_The exercise:_ Rewrite every entry below, changing "GUI agent" to "interface agent" and keeping all other text the same. Omit the pictures from your answer.

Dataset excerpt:

-- -- --

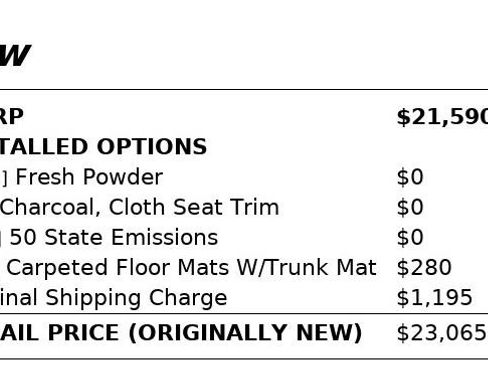Select the Shipping Charge line label
This screenshot has height=366, width=488.
tap(113, 298)
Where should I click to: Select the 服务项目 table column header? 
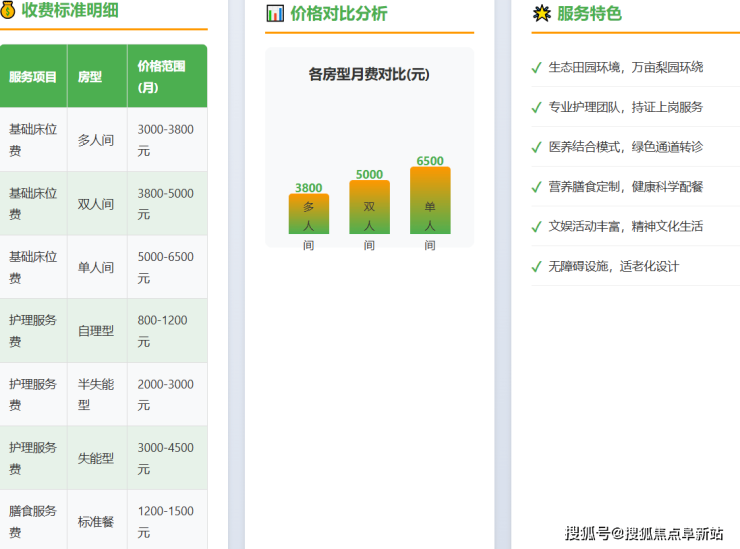(x=33, y=77)
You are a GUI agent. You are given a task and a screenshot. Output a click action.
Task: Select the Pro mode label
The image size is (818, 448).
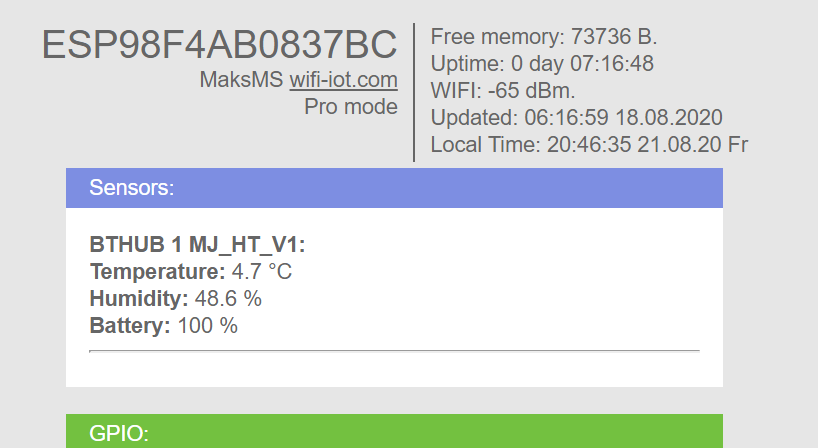coord(351,106)
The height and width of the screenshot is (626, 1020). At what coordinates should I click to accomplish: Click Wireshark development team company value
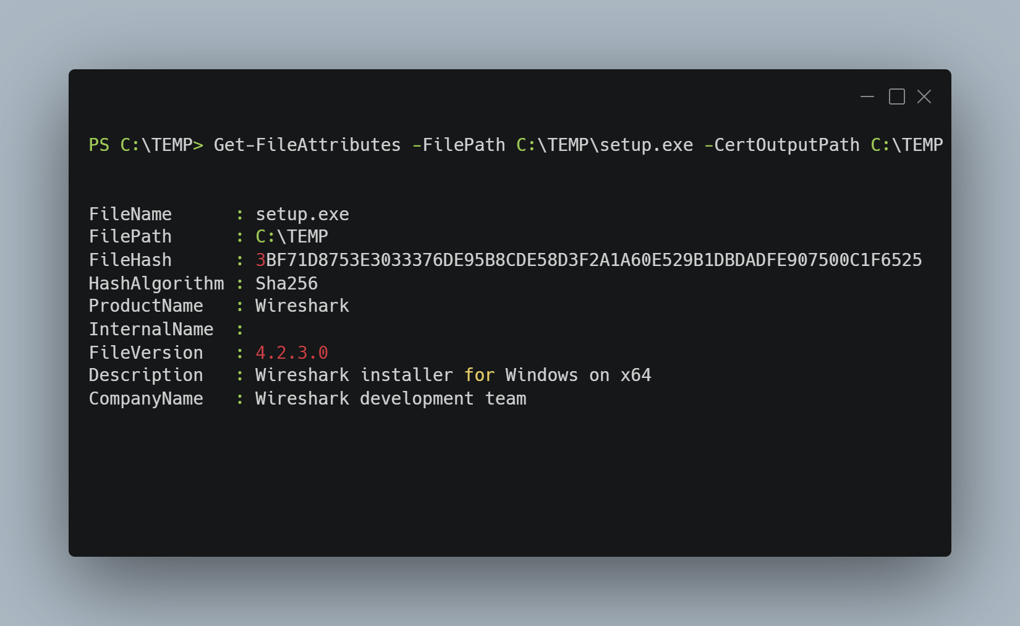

-- -- --

_Solution to this task:_
Select the Shipping Charge line label
This screenshot has height=366, width=488.
tap(113, 298)
Where should I click to: Select the 服务项目 table column header? 
(x=33, y=77)
You are a interface agent. You are given a task and a screenshot. Output a click action.
Task: Select the Pro mode label
The image size is (818, 448).
coord(351,106)
The height and width of the screenshot is (626, 1020). At what coordinates should I click to accomplish: Click Wireshark development team company value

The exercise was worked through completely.